English II Honors Summer Reading

English II Honors Summer Reading
The MHS Language Arts Department welcomes you to your sophomore year! In order to be prepared for the beginning of
the school year, you are expected to read Night, by Elie Wiesel, prior to the first day of school. Otherwise, you will have to
complete the reading outside of class within the first two weeks of school, in addition to work done in class. You are strongly
encouraged to complete the reading and assignment this summer so that you don’t get behind at the beginning of the year. We
will use what you learn from this book and the work you do with it to complete several summative assignments at the
beginning of the year. The assignment, if completed over the summer and turned in by the 3rd day of school, can be
used on the summative exam. If you have questions concerning summer reading, please feel free to email Mrs. Statham at
[email protected].
Night by Elie Wiesel **
Night (1960) is a work by Elie Wiesel about his experience with his father in the Nazi
German concentration camps at Auschwitz and Buchenwald in 1944–45, at the height of
the Holocaust toward the end of the Second World War. In just over 100 pages of sparse and
fragmented narrative, Wiesel writes about his own increasing disgust with humanity. Night
offers much more than a litany of the daily terrors in the camps; it also eloquently addresses
many of the philosophical as well as personal questions implicit in any serious consideration of
what the Holocaust was, what it meant, and what its legacy is and will be.

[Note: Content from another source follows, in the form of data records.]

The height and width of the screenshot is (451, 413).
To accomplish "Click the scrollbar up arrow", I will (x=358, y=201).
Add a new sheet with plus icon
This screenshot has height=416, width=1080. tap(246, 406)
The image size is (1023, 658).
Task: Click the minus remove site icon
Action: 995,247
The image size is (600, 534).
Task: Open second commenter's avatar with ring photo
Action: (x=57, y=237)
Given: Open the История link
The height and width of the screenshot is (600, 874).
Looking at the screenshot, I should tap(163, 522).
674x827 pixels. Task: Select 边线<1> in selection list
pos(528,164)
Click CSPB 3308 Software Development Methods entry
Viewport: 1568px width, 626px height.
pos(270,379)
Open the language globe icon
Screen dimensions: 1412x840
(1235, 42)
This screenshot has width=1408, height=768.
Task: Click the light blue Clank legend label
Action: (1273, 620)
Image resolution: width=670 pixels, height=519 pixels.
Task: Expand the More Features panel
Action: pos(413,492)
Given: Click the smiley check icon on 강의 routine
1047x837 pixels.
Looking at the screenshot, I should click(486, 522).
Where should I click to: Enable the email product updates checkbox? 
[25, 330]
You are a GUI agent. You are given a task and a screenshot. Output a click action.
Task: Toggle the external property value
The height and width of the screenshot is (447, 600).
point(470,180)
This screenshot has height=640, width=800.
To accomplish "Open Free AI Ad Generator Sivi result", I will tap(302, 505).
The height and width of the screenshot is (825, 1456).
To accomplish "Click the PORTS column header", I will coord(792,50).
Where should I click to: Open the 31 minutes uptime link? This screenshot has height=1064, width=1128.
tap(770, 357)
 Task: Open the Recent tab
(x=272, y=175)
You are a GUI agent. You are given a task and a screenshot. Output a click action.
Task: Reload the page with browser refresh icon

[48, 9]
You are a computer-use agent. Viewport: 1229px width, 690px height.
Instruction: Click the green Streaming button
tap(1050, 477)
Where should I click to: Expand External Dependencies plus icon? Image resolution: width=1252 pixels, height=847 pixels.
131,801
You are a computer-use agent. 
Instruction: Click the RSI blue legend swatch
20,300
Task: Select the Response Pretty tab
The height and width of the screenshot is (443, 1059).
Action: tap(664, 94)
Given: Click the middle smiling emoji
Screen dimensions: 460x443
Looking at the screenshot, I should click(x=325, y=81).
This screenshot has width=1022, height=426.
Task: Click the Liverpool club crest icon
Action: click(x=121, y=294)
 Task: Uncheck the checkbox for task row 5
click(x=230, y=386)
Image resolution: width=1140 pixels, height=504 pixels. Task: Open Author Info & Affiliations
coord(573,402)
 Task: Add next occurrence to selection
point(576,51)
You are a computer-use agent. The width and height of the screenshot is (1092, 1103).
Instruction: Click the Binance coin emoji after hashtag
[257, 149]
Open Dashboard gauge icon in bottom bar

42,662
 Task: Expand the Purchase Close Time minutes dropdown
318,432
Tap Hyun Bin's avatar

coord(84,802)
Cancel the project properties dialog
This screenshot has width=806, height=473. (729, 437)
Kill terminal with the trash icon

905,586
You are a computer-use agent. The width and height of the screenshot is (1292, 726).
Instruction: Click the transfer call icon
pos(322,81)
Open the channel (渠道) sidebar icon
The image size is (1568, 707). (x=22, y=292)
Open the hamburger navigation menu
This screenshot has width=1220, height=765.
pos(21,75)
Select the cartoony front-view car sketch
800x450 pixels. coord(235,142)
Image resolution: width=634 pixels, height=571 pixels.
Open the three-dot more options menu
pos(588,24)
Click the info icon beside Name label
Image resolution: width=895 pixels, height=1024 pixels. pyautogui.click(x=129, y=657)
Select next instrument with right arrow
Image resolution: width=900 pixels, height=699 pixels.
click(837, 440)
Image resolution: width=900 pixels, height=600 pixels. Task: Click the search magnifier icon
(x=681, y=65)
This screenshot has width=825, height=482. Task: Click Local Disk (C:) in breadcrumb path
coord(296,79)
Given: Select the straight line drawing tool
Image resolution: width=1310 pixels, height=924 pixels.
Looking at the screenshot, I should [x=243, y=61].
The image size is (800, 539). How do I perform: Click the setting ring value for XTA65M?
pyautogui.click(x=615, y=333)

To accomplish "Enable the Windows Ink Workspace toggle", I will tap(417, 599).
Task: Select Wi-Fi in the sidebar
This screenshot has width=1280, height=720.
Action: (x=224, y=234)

The full version of this classic text can be found online at
http://www.hhs.rogersschools.net/common/pages/DisplayFile.aspx?itemId=5533694
**Please note this book is a memoir of a concentration camp survivor and therefore contains some graphic scenes
of physical abuse and torture.
Reading Assignment: Double Entry Journal
(1) Enjoy the book! This memoir has been carefully selected by your teachers with the help of 10th grade
student recommendations. This has been a favorite for many of our classes, and we hope you will enjoy it as
well.
(2) Be an active reader by using post-its, bookmarks, or highlighters (if it’s your book) to indicate passages you
feel are important, especially detailed, unforgettable, insightful, exciting, special – passages that evoke a
strong emotional response from you or that get you thinking.
You will need passages from the book to complete the attached chart.
(3) Fill in the attached chart with a passage from the text that relates to what is asked. These passages could be a
few words to a few sentences long. Be sure to copy the passage exactly as it appears in the work and
record the page number where the passage is found. If you want to take something out of a passage to
shorten it, use […] to indicate where you took something out. See the example of the following page for
help.
(4) Once we return to school, you will be able to use the passages you have collected in the chart to help you
create an “I Am” poem from the perspective of Elie Wiesel.
Note: The plagiarizing of material for summer reading is strictly prohibited!
Find two excerpts that give insight into Elie’s character.
Find an excerpt that gives insight into something he is
curious about?
Find an excerpt in which he describes a sound that is
memorable to him.
Find an excerpt that describes something he sees that
makes an impression on him.
Find an excerpt that discusses something he wants.
Find an excerpt in which he describes something he
pretends to be or do.
Find an excerpt that describes something he feels about
his situation or the people around him.
Find an excerpt about something that he can physically
touch. It should be something that contributes to his
experience in the camps.
Find an excerpt about something that bothers him.
Find an excerpt about something that makes him feel
sad.
Find an excerpt in which he knows something he
understands to be true.
Find an excerpt that he explains something he believes
in.
Find an excerpt in which he describes something he
dreams of.
Find an excerpt that describes something he hopes for.